### DATA FOR PROCESSING
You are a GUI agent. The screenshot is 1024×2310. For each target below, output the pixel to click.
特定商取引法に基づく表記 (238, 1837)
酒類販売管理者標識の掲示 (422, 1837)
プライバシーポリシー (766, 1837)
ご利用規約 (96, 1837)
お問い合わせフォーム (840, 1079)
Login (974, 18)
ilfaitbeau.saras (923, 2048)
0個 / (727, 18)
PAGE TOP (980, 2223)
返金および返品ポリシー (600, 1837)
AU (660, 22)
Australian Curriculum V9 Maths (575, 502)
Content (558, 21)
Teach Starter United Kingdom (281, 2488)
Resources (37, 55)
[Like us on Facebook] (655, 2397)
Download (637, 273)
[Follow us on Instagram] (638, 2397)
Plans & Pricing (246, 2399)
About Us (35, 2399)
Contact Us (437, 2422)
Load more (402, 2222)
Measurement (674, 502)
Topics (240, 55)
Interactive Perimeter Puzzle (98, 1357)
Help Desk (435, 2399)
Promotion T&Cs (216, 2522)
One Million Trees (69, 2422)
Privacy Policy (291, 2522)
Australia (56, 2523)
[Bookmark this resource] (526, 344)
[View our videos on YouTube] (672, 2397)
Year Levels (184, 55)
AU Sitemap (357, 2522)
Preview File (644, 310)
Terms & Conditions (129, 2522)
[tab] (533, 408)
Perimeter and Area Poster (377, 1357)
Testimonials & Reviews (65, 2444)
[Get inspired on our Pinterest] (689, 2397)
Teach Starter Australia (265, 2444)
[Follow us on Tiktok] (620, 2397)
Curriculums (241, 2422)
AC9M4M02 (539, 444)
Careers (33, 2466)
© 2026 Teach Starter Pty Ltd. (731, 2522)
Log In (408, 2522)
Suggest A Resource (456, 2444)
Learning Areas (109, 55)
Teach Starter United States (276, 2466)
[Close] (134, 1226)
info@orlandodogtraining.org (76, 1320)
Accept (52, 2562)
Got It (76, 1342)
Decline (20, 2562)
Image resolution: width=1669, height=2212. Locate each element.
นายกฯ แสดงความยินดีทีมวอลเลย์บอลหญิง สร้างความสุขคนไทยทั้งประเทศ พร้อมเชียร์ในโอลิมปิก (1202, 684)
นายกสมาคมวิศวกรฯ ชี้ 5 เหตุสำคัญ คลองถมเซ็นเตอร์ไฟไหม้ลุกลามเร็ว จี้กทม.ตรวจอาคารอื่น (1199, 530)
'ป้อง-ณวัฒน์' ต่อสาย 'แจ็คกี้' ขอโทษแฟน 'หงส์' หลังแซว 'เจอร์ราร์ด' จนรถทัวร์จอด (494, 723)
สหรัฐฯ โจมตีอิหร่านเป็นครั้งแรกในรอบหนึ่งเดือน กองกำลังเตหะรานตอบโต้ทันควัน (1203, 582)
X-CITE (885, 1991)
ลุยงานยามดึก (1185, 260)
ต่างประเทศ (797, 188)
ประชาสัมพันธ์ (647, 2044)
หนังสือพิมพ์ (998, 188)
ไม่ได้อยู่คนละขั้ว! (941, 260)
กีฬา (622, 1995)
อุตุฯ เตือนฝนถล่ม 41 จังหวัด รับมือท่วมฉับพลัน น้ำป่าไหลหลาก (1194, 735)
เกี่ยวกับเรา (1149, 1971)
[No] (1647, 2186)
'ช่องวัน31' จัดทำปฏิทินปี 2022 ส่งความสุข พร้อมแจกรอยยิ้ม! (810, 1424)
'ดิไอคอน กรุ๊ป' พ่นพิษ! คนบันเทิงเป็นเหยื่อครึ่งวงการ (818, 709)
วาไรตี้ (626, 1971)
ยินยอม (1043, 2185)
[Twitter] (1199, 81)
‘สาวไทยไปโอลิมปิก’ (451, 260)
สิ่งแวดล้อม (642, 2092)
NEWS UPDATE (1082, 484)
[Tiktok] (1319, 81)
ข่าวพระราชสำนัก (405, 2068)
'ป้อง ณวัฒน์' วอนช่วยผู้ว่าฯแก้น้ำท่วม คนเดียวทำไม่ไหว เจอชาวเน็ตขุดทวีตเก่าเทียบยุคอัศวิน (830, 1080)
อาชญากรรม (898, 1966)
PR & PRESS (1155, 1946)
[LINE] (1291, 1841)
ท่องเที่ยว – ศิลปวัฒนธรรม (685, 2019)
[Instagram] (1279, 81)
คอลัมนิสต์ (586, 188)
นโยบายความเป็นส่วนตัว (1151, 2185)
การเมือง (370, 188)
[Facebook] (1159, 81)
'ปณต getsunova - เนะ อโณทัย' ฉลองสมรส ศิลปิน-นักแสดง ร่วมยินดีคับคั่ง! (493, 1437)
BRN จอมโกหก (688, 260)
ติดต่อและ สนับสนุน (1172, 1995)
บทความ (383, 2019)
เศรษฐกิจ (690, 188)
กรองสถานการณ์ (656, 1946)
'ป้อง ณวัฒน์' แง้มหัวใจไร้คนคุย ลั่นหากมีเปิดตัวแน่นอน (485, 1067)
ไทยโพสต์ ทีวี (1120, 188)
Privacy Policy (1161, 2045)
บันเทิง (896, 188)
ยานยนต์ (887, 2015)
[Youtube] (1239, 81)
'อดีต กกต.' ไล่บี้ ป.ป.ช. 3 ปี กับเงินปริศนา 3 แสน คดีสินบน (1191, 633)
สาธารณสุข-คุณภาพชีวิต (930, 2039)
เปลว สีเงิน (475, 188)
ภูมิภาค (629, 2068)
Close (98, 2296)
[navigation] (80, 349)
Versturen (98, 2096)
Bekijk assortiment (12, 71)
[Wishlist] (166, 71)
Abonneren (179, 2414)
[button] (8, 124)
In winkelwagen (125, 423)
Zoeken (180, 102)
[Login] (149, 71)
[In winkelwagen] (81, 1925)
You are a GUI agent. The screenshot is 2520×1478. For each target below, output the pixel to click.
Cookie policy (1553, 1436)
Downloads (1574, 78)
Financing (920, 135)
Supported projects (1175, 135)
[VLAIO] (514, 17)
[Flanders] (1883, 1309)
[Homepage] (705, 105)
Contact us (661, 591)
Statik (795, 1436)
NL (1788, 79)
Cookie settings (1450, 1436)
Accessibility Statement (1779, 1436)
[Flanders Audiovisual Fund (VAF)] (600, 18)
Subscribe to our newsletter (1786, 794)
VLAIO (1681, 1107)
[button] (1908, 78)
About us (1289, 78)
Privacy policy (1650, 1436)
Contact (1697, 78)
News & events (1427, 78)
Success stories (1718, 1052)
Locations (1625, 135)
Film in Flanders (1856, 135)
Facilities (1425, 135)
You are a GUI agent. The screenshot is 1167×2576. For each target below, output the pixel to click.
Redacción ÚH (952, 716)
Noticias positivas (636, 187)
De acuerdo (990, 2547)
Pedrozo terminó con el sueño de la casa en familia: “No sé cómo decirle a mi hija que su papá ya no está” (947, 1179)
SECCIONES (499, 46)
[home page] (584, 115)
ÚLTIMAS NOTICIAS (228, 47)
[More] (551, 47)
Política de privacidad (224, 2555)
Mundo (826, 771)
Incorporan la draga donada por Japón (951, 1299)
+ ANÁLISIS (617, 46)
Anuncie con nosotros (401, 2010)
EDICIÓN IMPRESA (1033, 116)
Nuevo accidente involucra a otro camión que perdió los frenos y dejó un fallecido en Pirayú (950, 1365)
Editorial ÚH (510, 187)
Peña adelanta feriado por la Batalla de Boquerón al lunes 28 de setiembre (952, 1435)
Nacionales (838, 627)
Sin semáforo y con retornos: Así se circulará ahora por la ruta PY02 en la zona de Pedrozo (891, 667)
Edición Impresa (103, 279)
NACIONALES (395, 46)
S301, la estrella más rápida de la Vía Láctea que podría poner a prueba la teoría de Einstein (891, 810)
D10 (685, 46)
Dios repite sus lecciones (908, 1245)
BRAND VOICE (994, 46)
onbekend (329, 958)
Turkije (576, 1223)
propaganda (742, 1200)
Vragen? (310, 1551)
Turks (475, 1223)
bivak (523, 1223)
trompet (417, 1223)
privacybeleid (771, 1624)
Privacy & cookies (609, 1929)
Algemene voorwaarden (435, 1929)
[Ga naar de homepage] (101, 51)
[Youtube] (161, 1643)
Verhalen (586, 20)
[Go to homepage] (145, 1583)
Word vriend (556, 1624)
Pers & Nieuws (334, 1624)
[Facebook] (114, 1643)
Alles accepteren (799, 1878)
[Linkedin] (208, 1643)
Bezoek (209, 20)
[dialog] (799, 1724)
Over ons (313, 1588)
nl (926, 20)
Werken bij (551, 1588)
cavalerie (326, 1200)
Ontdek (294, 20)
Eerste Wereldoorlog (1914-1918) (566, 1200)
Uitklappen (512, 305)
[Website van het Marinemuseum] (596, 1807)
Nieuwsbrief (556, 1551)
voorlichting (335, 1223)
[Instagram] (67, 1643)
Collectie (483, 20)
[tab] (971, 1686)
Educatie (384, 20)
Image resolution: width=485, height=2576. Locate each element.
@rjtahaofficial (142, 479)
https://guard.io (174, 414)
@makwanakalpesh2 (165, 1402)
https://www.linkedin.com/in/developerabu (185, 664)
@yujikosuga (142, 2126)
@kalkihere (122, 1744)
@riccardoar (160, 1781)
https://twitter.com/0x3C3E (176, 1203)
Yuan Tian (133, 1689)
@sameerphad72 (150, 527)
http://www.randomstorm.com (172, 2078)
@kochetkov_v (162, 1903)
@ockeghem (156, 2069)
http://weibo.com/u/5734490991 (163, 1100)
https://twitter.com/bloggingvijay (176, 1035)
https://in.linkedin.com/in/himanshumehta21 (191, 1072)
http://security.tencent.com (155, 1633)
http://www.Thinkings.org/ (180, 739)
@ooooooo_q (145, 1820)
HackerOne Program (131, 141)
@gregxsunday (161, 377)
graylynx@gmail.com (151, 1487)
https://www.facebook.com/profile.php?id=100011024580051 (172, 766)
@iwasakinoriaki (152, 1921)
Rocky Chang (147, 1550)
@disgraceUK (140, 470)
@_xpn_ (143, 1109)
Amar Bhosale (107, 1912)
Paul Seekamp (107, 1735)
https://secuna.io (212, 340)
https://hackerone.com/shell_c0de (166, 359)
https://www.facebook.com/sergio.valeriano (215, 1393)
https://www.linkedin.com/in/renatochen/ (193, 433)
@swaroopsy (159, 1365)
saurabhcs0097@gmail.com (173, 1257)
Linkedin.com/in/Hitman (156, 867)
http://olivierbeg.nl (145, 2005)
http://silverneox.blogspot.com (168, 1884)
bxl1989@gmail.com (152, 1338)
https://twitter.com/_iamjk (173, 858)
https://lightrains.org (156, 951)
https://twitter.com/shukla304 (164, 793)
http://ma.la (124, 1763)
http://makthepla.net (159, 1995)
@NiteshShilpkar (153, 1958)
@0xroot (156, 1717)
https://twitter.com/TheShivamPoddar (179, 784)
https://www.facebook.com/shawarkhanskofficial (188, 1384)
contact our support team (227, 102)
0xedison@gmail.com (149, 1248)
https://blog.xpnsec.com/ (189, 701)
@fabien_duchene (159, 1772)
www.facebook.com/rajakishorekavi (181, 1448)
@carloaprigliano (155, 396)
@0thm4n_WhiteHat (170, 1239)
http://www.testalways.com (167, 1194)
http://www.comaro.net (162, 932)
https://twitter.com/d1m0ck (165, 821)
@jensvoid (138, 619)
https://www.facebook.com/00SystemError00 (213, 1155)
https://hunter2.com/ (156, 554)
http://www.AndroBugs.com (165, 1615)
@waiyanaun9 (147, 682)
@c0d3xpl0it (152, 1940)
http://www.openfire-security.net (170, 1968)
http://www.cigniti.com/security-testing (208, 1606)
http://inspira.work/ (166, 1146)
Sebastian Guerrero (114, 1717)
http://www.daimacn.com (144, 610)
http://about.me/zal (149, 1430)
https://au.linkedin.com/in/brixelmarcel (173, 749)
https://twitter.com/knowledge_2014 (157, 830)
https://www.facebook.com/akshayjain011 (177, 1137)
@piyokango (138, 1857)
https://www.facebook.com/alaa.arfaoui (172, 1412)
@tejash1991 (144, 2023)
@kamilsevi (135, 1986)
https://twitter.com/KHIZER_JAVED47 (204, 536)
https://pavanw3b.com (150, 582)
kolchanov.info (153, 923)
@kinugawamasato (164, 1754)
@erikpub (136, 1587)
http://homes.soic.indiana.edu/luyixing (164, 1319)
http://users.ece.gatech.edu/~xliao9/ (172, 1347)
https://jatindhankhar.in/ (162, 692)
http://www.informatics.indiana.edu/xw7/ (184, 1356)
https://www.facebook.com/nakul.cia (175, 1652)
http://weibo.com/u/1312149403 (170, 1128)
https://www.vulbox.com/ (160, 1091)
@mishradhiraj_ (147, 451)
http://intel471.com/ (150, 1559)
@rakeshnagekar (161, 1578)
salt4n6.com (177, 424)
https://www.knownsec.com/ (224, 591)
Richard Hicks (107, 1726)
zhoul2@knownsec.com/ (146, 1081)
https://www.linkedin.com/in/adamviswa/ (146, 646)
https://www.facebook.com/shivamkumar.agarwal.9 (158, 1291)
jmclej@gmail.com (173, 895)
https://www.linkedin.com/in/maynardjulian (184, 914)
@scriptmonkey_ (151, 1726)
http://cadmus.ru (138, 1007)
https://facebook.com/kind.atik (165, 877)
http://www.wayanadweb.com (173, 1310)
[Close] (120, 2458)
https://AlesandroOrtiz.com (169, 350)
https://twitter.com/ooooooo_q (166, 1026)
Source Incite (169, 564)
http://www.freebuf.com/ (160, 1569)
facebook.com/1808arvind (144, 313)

### WHAT THE TASK ASKS
Look above for the line holding "contact our support team (227, 102)". Print it and every line after it, exactly, through the line holding "https://au.linkedin.com/in/brixelmarcel (173, 749)".

### RESPONSE BOX
contact our support team (227, 102)
0xedison@gmail.com (149, 1248)
https://blog.xpnsec.com/ (189, 701)
@fabien_duchene (159, 1772)
www.facebook.com/rajakishorekavi (181, 1448)
@carloaprigliano (155, 396)
@0thm4n_WhiteHat (170, 1239)
http://www.testalways.com (167, 1194)
http://www.comaro.net (162, 932)
https://twitter.com/d1m0ck (165, 821)
@jensvoid (138, 619)
https://www.facebook.com/00SystemError00 (213, 1155)
https://hunter2.com/ (156, 554)
http://www.AndroBugs.com (165, 1615)
@waiyanaun9 (147, 682)
@c0d3xpl0it (152, 1940)
http://www.openfire-security.net (170, 1968)
http://www.cigniti.com/security-testing (208, 1606)
http://inspira.work/ (166, 1146)
Sebastian Guerrero (114, 1717)
http://www.daimacn.com (144, 610)
http://about.me/zal (149, 1430)
https://au.linkedin.com/in/brixelmarcel (173, 749)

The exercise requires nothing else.